CÉCILE OMNÈS : Certes, mais la culpabilité éprouvée par les soignants après le suicide d’un patient est extrêmement destructrice, notamment s’ils l’ont reçu peu de temps avant le décès, qu’ils ont vu qu’il n’allait pas bien et qu’ils n’ont pas osé l’interroger. Les soignants ont naturellement une culpabilité très développée… C’est pour cette raison qu’il faut les équiper : oser poser la question les protègera eux, autant que les patients suicidaires.

L’I. M. : Pourquoi le suicide est-il tabou ?

C. O. : Parce qu’il fait peur. Parce qu’il est officiellement interdit dans les livres, en particulier bibliques. C’est un interdit humain. Se suicider, c’est transgresser la loi divine. Dans les trois monothéismes, Dieu donne la vie, l’être humain n’a pas le droit d’en disposer.

L’I. M. : Cet interdit demeure-t-il dans une société comme la nôtre, assez peu religieuse ?

C. O. : Il est de plus en plus mis à mal. Mais les jeunes disent sans problème « De toute façon, je n’ai plus qu’à me suicider », dès qu’ils sont mécontents ou frustrés. C’est passé dans le langage courant, et ça, c’est extrêmement dangereux. C’est un facteur qui fait que nos jeunes sont beaucoup moins protégés maintenant. En tous cas, c’est quelque chose qu’il faut étudier et avec lequel il faut être extrêmement prudent. Parce que le suicide est loin d’être anodin, c’est un signe de souffrance, ça se crie dans l’intime, ce n’est pas dans le vocabulaire courant, normalement.

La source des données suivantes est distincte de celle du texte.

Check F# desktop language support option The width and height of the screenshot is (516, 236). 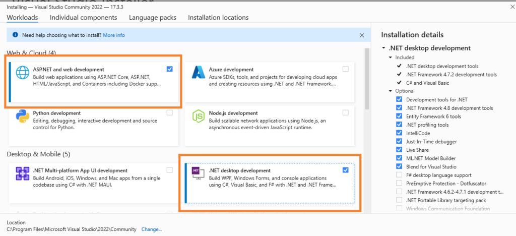point(400,175)
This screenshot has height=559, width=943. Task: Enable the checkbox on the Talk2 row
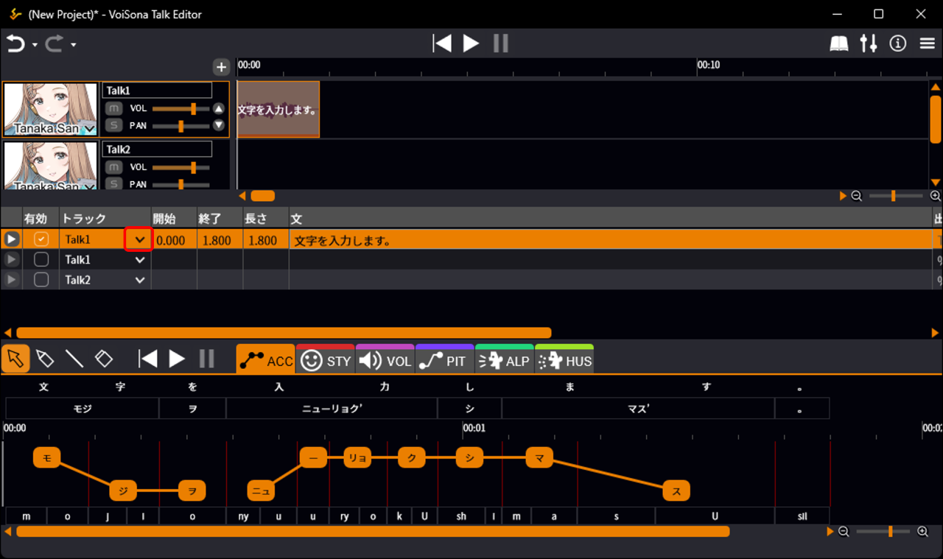[41, 280]
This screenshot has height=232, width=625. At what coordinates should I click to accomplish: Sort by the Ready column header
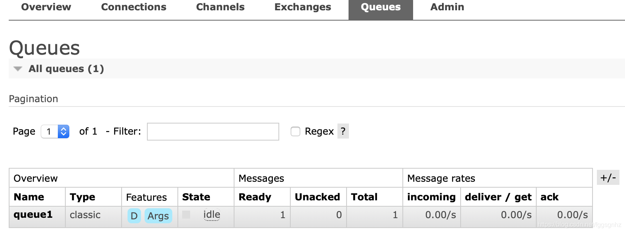[255, 197]
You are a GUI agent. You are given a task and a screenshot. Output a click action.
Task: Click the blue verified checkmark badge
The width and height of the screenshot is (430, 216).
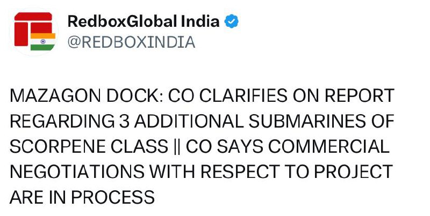[x=232, y=21]
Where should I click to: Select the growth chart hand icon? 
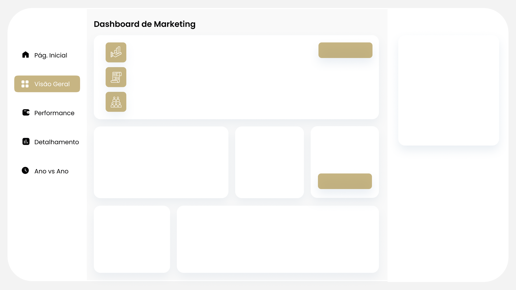pyautogui.click(x=116, y=52)
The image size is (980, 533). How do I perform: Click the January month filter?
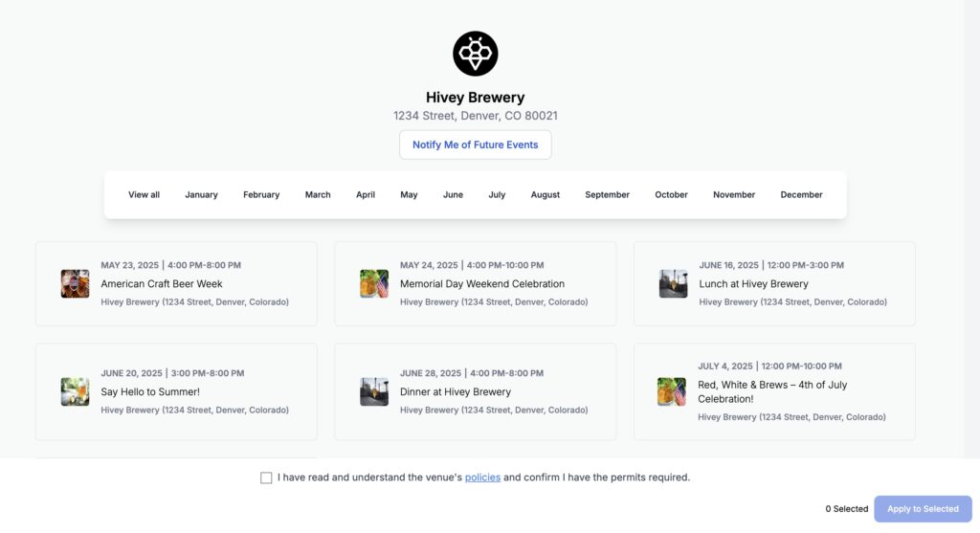(201, 195)
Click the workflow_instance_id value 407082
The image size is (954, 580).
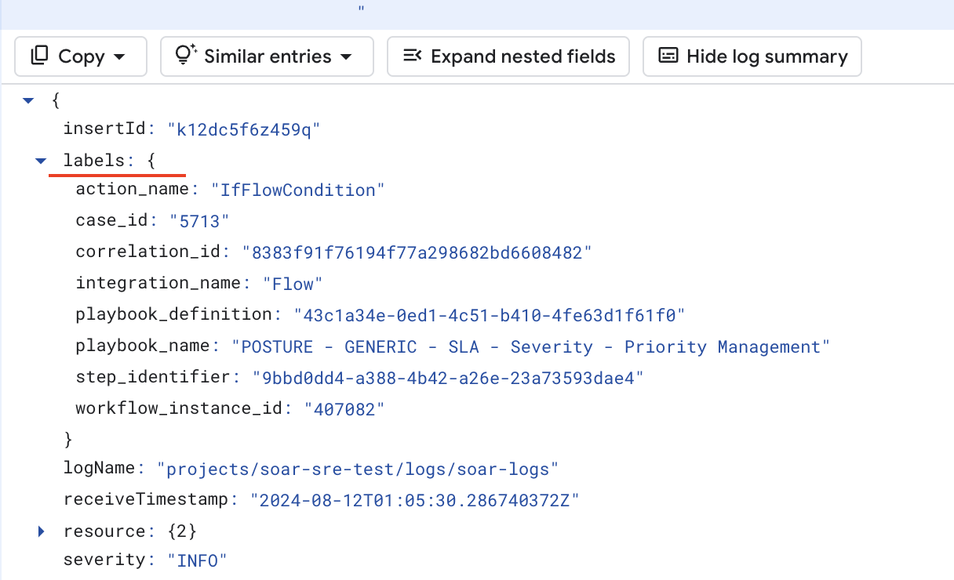point(344,408)
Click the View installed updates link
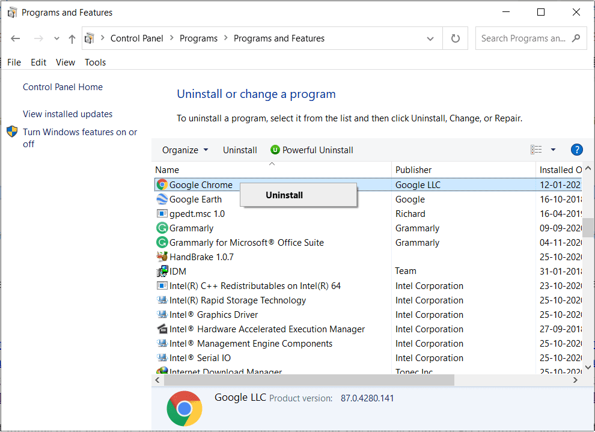The image size is (595, 432). pyautogui.click(x=67, y=114)
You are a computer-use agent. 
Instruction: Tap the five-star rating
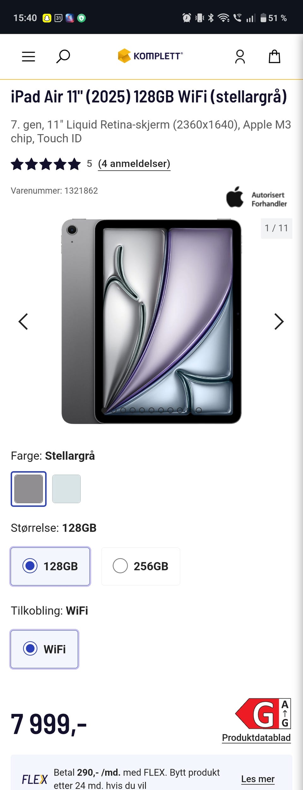pos(46,164)
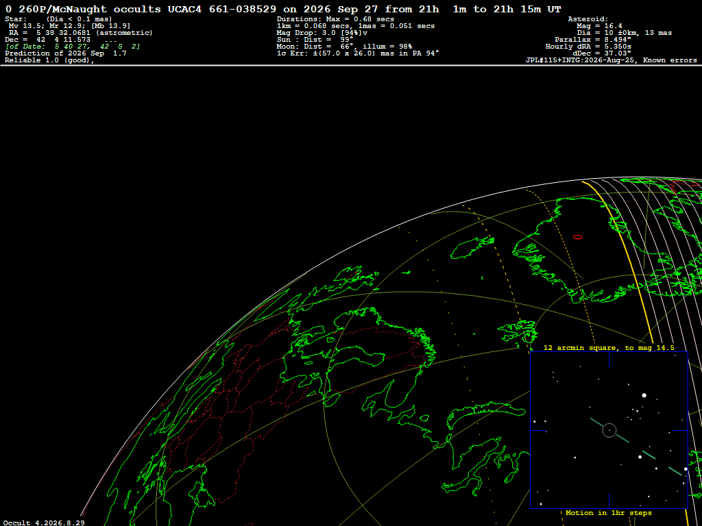Click the '12 arcmin square, to mag 14.5' label
This screenshot has height=526, width=702.
tap(609, 347)
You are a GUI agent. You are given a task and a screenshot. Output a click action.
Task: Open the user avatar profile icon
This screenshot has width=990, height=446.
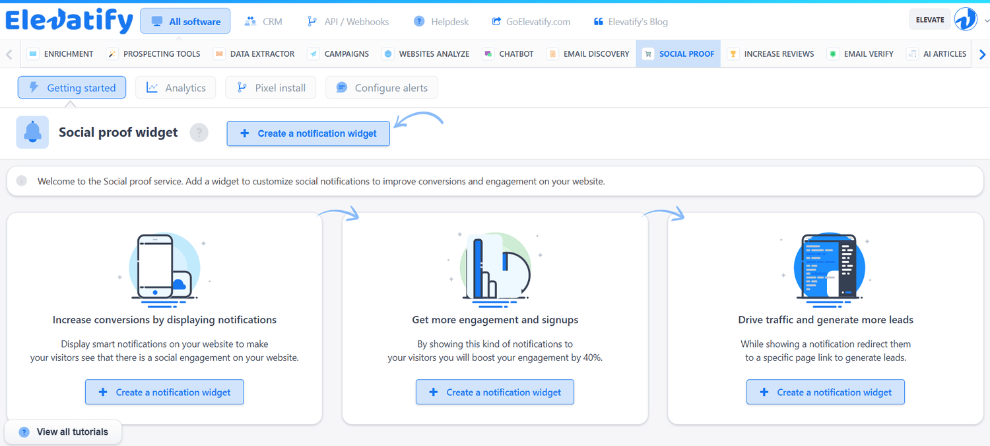click(966, 20)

L’I. M. : Le suicide serait-il plus d’actualité dans notre société ?

C. O. : Le suicide est dans l’intime de l’être humain et doit être pensé comme problématique individuelle, mais il faut également pouvoir le penser en tant qu’organisation sociétale protectrice, parce qu’il faut que l’on construise des politiques de santé publique efficaces. Le lien social s’est énormément affaibli ces trente dernières années. Qu’est-ce qui est protecteur, qu’est-ce qui ne l’est pas ? Comment reconstruire un maillage de société plus adapté à la fragilisation de l’être humain dans cette société du XXIe siècle, où l’éclatement des familles a quand même fait beaucoup de dégâts, mais qui conserverait le principe de l’autonomie ?

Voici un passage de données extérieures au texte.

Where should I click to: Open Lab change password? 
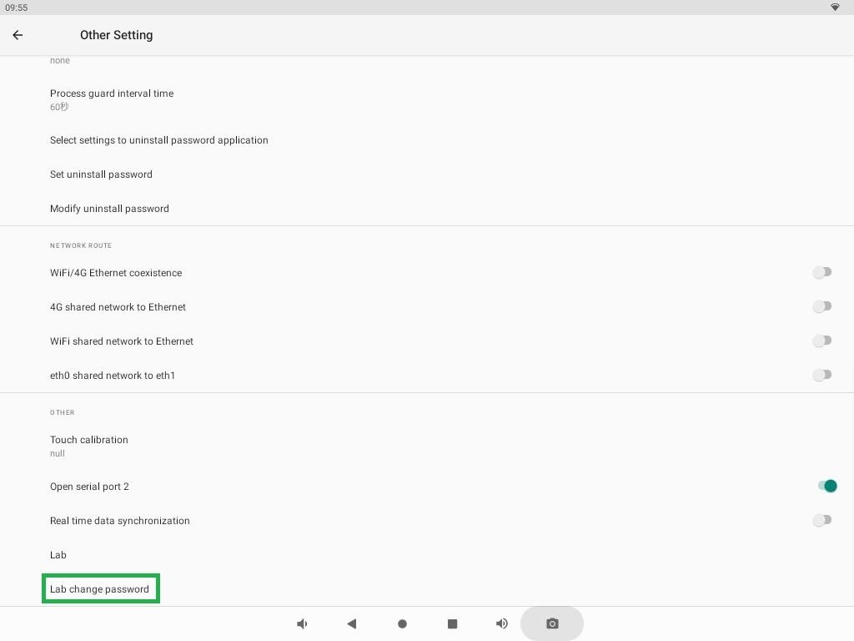click(x=100, y=589)
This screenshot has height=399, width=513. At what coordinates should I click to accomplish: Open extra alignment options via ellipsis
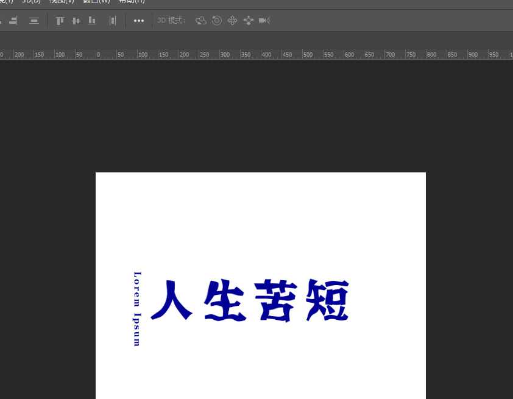[x=139, y=21]
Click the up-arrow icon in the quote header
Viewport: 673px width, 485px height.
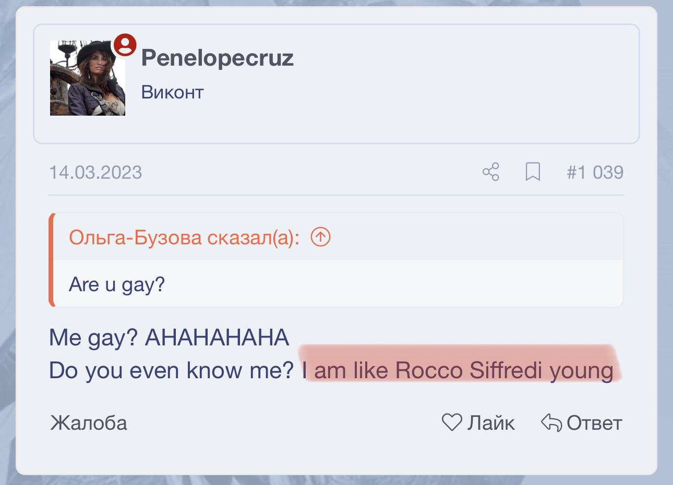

L’I. M. : Ce n’est donc pas que l’affaire des soignants…

C. O. : Ce souci de l’autre ne devrait pas revenir qu’aux soignants, en effet. La prévention du suicide est un enjeu politique et nécessite un travail avec les associations. C’est aussi pourquoi nous sommes passionnés. C’est une question qui dépasse le champ psychiatrique, mais les personnes qui travaillent en psychiatrie ont quelque chose à dire sur ce sujet dans leur lecture de la fragilité humaine.

L’I. M. : Peut-on voir le suicide autrement que comme une crise et une souffrance ?

C. O. : La question du suicide est philosophique, se poser la question de la mort est une question humaine. On se la pose adolescent, on se la pose encore plus en vieillissant. Mais poser une question ne veut pas dire organiser sa mort. Lorsqu’on étudie les « autopsies psychologiques », on a toujours entre 10 et 20 % des suicidants pour lesquels on ne retrouve pas de pathologie, ni de dépression ni autre. Ça reste assez mystérieux. Tout ne s’explique pas forcément par un problème de santé ou de souffrance.

L’I. M. : Peut-on voir le suicide comme une façon de rester maître de son destin ?

C. O. : Le suicide permet de penser qu’on garde la main sur sa vie. On peut se dire : « Quand ma vie ne me convient plus, il me reste encore la possibilité de l’arrêter. » Et c’est vrai que quand on regarde bien, on ne maîtrise pas grand-chose dans la vie. Toute la vie est une succession de paramètres pour lesquels plus on grandit, plus on peut faire des choix, mais ces derniers restent contraints. Le suicide est-il un choix ? Quand il n’y en a plus, le suicide est parfois ce que l’on pense être le dernier choix. On se dit : « Puisque je n’ai pas d’issue à ma vie, que je ne vois pas comment me sortir de quelque chose d’insupportable, finalement mon seul choix est d’organiser mon départ. » Dans la mesure où il n’y a pas d’alternative, on ne peut pas véritablement parler de choix. Mais cela permet de contrôler quelque chose là où on ne contrôle plus rien.